Pendidikan Kesetaraan Gender Harus Dimulai dari Lingkungan Keluarga

  • 14 Jul 2026 22:27 WIB
  •  Manokwari

RRI.CO.ID, Manokwari - Pendidikan mengenai kesetaraan gender perlu ditanamkan sejak usia dini dengan menjadikan keluarga sebagai tempat pertama membangun pemahaman tentang peran laki-laki dan perempuan. Langkah tersebut dinilai penting untuk menciptakan lingkungan yang saling menghargai sekaligus memperkuat perlindungan terhadap perempuan dan anak.

Dosen sekaligus aktivis perempuan dan anak Papua Barat, Yuliana Numberi, mengatakan pendidikan mengenai kesetaraan tidak hanya dilakukan melalui sekolah, tetapi harus dimulai dari rumah. Menurutnya, keluarga memiliki peran besar dalam membentuk pola pikir anak mengenai hubungan yang setara antara laki-laki dan perempuan.

Ia menjelaskan, masyarakat perlu memahami perbedaan antara konsep seks dan gender. Seks berkaitan dengan kodrat biologis yang dimiliki laki-laki maupun perempuan, sedangkan gender menyangkut peran, fungsi, posisi, dan tanggung jawab yang dibangun dalam kehidupan sosial.
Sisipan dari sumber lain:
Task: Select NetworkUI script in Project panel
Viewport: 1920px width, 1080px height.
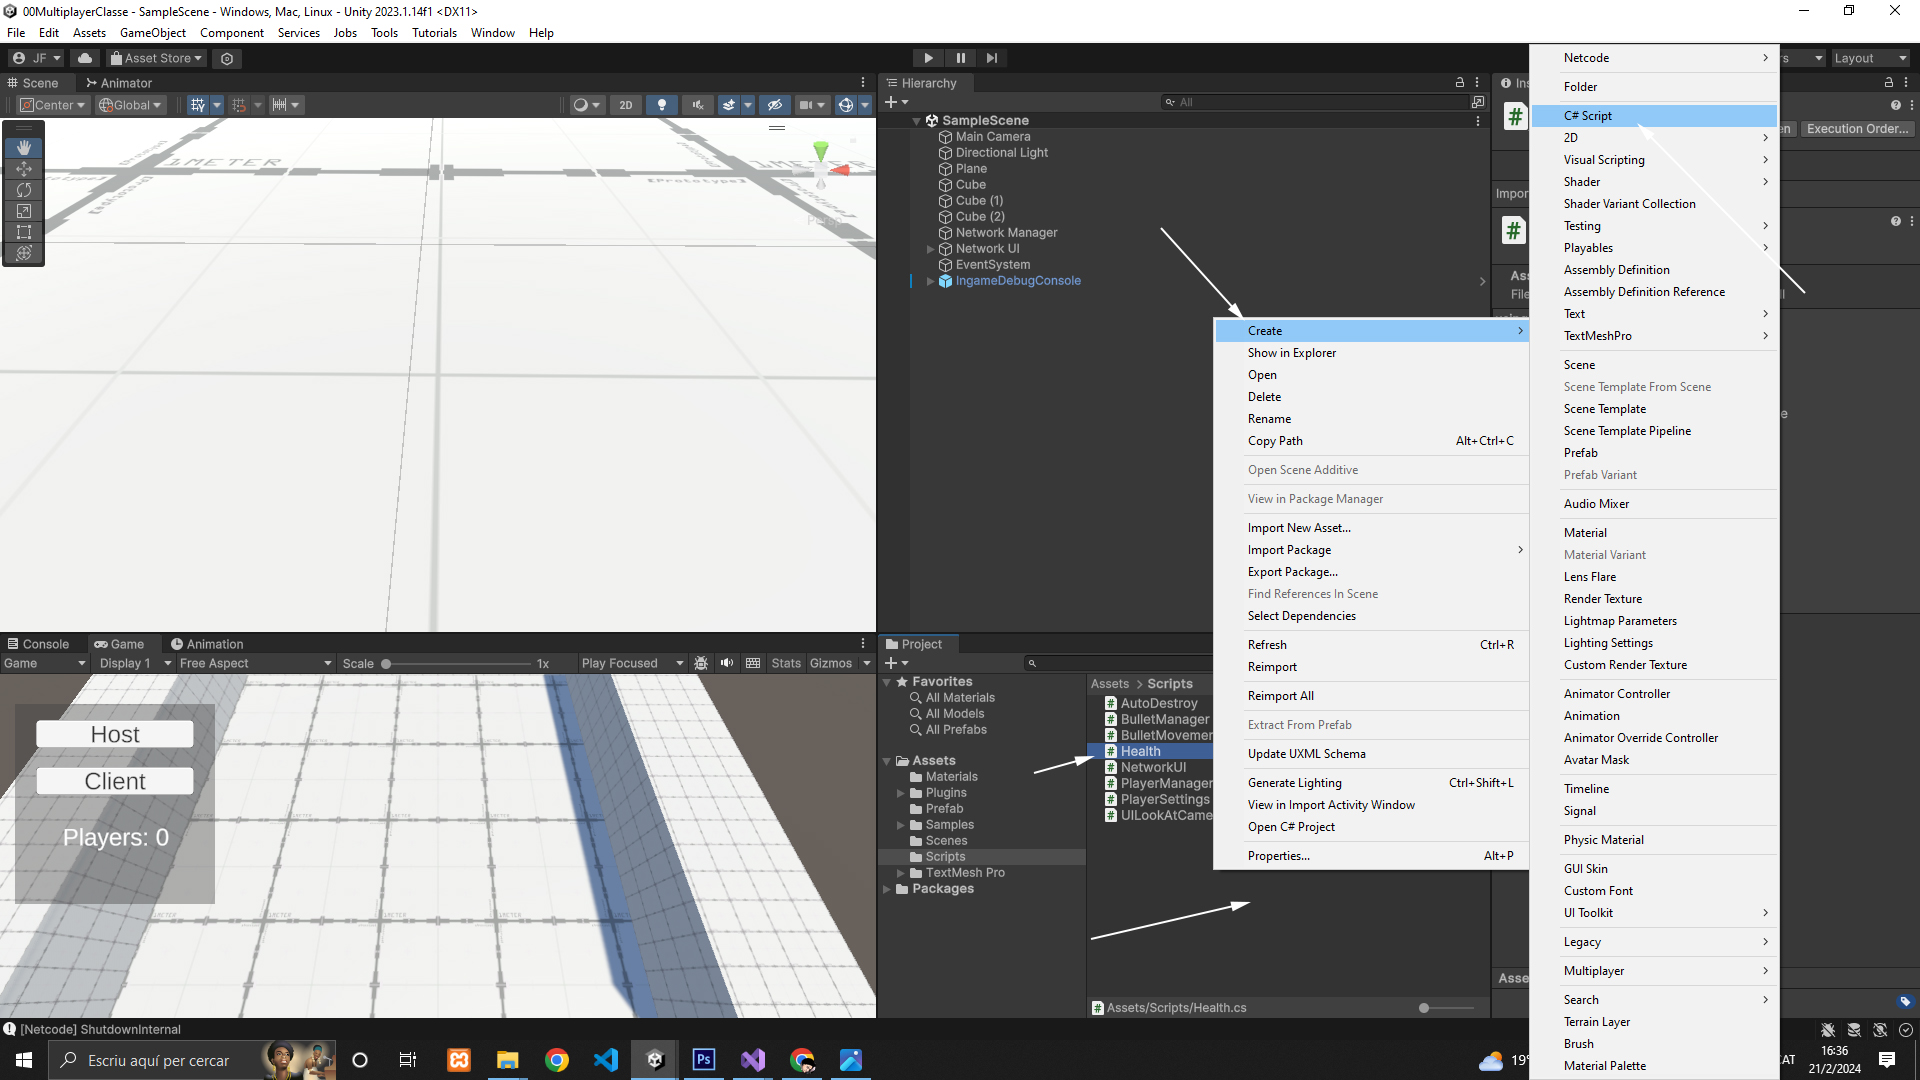Action: pos(1153,767)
“Kalau kita bicara gender, kita bicara peran, fungsi, posisi, dan tanggung jawab antara laki-laki dan perempuan. Kalau itu sudah diajarkan di dalam keluarga, maka ketika anak-anak pergi ke luar mereka akan tahu bahwa laki-laki harus menghargai perempuan dan perempuan serta laki-laki harus saling mendukung satu dengan yang lain,” ujar Yuliana saat diwawancarai RRI Manokwari, Selasa, 14 Juli 2026.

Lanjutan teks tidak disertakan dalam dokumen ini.